The musical has been inspired by the story of South African Elizabeth Klarer, who claimed that “she was abducted by an alien from the foothills of the Drakensberg, transported to his Utopian planet in the Alpha Centauri System, where she bore him a son, before returning to earth, to spread his message of love and compassion”. Where did you hear about this story?

Marcel Meyer: I came across the Elizabeth Klarer story while I was doing research for our musical, History Girls. One of my reference books had a series of essays about influential South African women and one of the essays was about Elizabeth. I stored the story in my memory bank not sure how to develop it.  Then I noticed two interesting dates – Elizabeth Klarer was born in 1910, the year the Union of South Africa was established out of four former British Colonies and 1994 the year she died, and the year South Africa is finally liberated.  The significance of those two dates gave me a framework and the inspiration for what the musical would be about: An unexpected look at the history of South Africa in the 20th century through the lens of one of our most unusual heroines.

The central conflict in Star+Crossed arises from a contest of narratives. Both Bess and Billy vie for our allegiance as they maintain their version of events is the most ‘truthful’ one. Bess, the fabulist, places extraordinary events into everyday circumstances. Billy, the journalist, believes in a factual recounting of life. While Bess tends to favour mythic elaborations, Billy continually places the action of the narrative in the context of larger, global historical events.

Early in the musical, the theme of transmuting trauma into mythology is established. Bess tells a mourning Billy that his deceased brother has been transfigured into a star. Billy counters with the Zulu myth of the Impundulu – The Lightning Bird. A mythic creature, equal parts black and white.
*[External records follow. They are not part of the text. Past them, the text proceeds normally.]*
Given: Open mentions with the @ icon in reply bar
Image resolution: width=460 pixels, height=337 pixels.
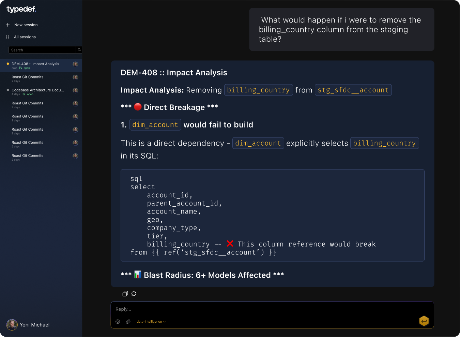Looking at the screenshot, I should [118, 321].
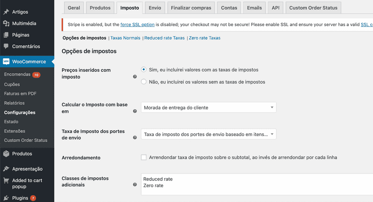Click help icon beside Preços inseridos com imposto

click(x=135, y=77)
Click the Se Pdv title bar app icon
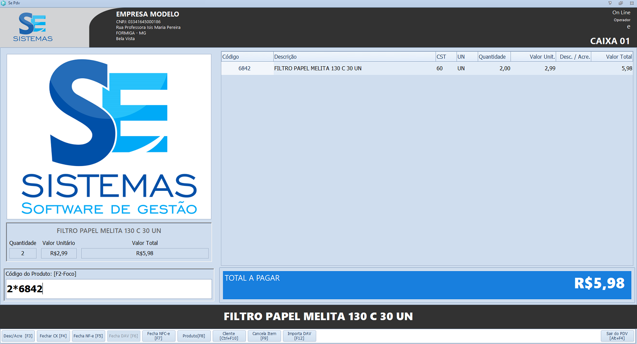This screenshot has height=344, width=637. click(4, 3)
Mythological images abound – Bess, yearning to transcend the realities of earth likens herself to Icarus and Venus, while Billy likens Bess to the Zulu fertility goddess Mbaba Mwana Wasera and sees parallels between himself and Orpheus as he descends into the underworld of the Johannesburg mines to retrieve narratives of the mineworkers’ suffering.

Both Bess and Billy use storytelling as an agent of healing. A restorative tool that remedies past traumas and decodes a mysterious universe into something more comprehensible and bearable.

Truth and fiction colliding

The musical is loosely based on the Elizabeth Klarer story but you have fictionalised the story. The characters in your musical are Bess and her childhood friend, Billy. Insights into the narrative arc of your musical?

Marcel Meyer: Like our play, Contested Bodies which was inspired by the relationship between Doctor James Barry, Lord Charles Somerset and John, Barry’s African manservant, Star+Crossed is in no way meant to be an accurate biographical play – rather as the by-line suggests, the musical is “inspired by true and not so true events”. The musical is an exploration of truth. Star+Crossed explores how we use stories and fantasies to transmute a dark, barren world into something more meaningful, mythic, and beautiful. The musical centres on two unlikely people, Bess and Billy, finding each other in extraordinary circumstances while forging a profound connection that transcends, time, space, and South Africa’s oppressive apartheid laws.

Bess is the character inspired by the historical Elizabeth Klarer. Billy was my invention. A composite of two characters in the historical narrative of Elizabeth Klarer – her sister and the Zulu farm worker Ladam, both who saw something in the night sky with Elizabeth when she was a young child. Ladam explained the sighting to Elizabeth in the context of Zulu mythology.

By creating Billy, I had a character the same age as Bess whose narrative could be intertwined with hers but offering the audience a very different perspective of what your life was like if you happened to be born with a black skin in the Union of South Africa in 1910.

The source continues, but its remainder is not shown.